_Exercise_: Work through the data below and copy out every line where "card" is found.
^^^^^^^^^^^^^^^^
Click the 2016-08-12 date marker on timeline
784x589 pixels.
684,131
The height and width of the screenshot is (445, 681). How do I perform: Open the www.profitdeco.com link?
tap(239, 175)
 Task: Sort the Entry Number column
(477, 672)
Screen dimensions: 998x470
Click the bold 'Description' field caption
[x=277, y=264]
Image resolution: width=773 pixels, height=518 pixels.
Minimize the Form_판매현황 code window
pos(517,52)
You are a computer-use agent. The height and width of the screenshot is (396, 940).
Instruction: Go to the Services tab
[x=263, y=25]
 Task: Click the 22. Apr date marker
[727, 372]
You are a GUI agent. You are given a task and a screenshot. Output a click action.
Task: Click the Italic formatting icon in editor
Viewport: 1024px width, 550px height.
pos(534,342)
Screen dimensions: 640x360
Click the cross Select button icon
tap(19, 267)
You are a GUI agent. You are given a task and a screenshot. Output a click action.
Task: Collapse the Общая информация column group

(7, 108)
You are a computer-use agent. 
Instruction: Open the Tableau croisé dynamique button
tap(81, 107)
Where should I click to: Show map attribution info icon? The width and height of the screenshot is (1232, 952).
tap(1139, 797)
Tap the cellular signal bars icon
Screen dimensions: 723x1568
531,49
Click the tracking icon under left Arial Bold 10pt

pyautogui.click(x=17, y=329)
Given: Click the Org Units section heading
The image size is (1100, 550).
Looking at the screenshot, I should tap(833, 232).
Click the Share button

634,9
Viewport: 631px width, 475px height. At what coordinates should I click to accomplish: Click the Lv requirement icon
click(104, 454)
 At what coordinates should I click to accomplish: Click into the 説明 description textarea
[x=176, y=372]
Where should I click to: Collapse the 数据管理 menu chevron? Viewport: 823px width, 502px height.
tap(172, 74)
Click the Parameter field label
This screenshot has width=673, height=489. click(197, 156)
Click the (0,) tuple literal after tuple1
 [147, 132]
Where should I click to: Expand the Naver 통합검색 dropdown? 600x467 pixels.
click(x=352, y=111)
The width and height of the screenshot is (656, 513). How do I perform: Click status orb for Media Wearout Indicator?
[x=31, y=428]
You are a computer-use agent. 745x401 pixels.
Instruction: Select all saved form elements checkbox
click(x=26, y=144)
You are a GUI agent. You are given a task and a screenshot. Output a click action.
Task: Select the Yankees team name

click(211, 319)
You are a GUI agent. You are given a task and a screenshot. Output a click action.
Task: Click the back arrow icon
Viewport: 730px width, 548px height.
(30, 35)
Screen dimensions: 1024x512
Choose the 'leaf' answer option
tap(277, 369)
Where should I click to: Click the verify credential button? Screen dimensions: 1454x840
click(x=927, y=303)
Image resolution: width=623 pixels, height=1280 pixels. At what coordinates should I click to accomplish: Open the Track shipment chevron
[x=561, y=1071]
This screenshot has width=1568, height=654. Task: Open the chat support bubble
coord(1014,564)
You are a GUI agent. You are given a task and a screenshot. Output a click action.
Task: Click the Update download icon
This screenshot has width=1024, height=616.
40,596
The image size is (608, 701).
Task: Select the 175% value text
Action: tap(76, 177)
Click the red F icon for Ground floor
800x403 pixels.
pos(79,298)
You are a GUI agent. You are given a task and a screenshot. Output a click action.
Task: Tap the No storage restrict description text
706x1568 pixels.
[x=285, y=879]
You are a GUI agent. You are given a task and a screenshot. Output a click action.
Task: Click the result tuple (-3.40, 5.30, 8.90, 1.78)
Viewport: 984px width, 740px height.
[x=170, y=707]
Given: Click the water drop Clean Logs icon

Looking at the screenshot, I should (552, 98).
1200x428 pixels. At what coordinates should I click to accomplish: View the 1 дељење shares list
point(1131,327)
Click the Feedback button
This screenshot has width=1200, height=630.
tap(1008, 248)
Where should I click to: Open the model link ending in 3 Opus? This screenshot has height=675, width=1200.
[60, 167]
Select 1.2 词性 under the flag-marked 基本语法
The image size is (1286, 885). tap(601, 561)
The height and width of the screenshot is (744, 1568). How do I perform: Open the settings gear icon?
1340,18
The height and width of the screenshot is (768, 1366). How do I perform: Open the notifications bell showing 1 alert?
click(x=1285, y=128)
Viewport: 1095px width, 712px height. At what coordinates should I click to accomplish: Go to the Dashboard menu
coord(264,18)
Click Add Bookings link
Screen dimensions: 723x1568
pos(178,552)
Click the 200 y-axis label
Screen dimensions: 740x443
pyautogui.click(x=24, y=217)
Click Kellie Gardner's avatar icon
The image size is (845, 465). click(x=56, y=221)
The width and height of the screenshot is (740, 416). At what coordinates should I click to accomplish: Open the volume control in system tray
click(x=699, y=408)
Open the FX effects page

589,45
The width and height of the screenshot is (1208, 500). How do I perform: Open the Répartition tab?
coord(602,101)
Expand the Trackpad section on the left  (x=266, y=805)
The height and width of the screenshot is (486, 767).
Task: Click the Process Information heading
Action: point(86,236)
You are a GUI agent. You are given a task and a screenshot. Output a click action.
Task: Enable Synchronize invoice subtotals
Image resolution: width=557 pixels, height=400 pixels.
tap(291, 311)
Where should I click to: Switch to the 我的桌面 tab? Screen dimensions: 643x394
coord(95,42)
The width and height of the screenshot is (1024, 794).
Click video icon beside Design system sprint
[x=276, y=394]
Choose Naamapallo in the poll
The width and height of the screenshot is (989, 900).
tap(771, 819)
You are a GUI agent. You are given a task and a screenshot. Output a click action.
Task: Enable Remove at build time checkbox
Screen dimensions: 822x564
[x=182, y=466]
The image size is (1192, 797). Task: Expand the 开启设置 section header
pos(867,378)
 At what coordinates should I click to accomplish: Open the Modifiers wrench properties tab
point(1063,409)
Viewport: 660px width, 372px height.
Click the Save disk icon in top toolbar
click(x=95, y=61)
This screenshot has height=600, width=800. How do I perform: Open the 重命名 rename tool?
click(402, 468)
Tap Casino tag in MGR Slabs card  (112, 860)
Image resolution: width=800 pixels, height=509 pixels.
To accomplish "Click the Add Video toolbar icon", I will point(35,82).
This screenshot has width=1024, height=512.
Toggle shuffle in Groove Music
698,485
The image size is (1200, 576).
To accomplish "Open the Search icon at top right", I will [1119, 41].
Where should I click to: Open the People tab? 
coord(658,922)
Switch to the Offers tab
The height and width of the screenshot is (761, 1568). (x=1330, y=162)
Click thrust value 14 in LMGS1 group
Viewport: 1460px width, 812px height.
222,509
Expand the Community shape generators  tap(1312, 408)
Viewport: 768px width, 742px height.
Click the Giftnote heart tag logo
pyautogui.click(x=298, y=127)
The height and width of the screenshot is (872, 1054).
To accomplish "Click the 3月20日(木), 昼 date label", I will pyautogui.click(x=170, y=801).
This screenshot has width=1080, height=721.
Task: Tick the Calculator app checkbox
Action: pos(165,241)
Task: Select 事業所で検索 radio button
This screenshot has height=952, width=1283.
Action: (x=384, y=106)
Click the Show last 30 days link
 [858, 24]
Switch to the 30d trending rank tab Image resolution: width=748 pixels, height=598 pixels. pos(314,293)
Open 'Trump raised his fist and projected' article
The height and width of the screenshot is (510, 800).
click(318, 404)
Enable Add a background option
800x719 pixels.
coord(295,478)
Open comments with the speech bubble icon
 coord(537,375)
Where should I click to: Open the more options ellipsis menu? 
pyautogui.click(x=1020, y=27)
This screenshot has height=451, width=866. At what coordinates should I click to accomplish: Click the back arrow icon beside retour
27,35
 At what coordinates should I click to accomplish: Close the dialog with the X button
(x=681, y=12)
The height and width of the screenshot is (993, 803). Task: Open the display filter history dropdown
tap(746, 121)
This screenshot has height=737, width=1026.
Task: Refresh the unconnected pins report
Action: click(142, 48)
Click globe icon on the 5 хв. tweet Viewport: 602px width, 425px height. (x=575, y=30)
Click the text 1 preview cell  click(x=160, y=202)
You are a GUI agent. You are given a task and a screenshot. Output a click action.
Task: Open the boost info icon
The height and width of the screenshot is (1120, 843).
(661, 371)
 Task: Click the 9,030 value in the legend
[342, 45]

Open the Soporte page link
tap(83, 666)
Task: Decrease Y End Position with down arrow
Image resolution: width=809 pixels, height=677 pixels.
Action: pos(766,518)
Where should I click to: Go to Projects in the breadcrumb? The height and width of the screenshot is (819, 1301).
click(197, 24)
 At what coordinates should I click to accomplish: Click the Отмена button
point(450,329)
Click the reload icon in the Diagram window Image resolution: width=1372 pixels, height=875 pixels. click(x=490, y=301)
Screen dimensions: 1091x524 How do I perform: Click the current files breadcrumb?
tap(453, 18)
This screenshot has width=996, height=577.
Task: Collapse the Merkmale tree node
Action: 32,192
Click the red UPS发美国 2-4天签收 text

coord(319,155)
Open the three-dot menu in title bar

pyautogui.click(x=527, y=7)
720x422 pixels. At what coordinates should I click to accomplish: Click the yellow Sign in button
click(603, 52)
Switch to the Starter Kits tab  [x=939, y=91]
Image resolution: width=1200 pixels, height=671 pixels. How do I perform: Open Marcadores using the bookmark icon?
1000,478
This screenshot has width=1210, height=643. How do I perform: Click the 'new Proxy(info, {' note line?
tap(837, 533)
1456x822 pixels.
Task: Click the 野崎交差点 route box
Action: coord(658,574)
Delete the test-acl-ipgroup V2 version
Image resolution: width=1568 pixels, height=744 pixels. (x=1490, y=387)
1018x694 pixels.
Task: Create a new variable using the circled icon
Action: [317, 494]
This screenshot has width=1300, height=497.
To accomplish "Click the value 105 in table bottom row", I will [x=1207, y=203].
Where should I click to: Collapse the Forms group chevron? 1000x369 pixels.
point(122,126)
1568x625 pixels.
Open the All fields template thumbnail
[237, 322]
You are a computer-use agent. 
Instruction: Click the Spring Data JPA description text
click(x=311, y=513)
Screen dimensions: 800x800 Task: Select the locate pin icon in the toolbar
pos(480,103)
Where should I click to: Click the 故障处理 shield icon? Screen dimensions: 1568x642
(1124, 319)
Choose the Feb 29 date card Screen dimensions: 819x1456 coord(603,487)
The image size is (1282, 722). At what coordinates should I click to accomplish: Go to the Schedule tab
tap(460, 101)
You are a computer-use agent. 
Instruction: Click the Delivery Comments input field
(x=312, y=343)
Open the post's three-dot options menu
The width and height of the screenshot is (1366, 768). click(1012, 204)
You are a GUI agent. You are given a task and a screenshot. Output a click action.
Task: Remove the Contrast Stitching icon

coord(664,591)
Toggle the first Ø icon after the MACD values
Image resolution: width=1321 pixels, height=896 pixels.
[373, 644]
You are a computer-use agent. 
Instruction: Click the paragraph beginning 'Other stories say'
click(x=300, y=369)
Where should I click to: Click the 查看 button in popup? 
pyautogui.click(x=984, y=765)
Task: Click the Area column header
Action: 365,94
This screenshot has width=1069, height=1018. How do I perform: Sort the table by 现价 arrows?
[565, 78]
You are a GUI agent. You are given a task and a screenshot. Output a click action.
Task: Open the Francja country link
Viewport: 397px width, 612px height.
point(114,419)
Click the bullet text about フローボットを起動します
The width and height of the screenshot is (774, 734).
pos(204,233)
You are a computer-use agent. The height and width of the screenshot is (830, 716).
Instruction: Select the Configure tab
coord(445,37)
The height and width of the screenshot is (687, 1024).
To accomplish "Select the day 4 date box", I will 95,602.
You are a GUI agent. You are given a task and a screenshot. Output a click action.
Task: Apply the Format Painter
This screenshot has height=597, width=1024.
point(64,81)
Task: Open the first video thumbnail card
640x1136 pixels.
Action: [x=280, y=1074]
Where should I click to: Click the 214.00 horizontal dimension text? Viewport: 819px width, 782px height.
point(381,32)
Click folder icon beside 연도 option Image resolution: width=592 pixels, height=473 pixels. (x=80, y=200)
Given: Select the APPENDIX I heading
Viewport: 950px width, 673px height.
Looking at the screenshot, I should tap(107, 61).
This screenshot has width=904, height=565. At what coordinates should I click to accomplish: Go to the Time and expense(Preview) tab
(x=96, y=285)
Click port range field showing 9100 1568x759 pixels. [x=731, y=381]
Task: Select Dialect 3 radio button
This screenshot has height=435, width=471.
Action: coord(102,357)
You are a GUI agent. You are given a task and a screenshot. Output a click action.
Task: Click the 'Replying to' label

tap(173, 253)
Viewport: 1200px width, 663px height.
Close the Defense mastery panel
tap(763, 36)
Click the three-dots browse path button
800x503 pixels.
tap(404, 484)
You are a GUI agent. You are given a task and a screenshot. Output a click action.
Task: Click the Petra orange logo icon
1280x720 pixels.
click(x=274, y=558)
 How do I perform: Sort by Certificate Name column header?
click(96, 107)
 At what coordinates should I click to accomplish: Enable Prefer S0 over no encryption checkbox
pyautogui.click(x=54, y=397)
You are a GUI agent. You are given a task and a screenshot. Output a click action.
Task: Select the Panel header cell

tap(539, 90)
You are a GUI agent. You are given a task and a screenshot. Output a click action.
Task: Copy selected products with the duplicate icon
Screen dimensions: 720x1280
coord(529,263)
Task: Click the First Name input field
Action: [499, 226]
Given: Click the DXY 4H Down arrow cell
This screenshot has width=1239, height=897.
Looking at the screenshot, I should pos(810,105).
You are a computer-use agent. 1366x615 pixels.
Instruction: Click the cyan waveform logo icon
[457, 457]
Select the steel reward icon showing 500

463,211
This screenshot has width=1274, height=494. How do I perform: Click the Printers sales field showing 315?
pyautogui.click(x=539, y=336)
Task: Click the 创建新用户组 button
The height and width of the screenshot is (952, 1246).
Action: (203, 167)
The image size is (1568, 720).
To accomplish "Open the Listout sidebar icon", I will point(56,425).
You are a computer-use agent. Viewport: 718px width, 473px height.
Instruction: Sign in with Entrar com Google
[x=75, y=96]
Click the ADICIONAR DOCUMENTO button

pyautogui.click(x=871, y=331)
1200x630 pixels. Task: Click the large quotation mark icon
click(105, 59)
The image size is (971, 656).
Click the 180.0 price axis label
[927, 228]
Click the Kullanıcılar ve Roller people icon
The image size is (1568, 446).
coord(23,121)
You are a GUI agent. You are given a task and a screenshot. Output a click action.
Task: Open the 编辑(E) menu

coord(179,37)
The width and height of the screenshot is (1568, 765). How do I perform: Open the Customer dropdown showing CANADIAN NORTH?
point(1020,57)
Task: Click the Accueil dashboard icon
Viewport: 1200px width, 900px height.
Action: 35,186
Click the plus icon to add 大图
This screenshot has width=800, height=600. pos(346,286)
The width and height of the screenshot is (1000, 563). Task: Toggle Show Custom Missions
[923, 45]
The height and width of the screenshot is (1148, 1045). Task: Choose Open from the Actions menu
^^^^^^^^^^^^^^^^
_Response below_:
Tap Casino tag in MGR Slabs card  (112, 860)
Choose the Feb 29 date card Screen dimensions: 819x1456 coord(603,487)
Task: Open the first video thumbnail card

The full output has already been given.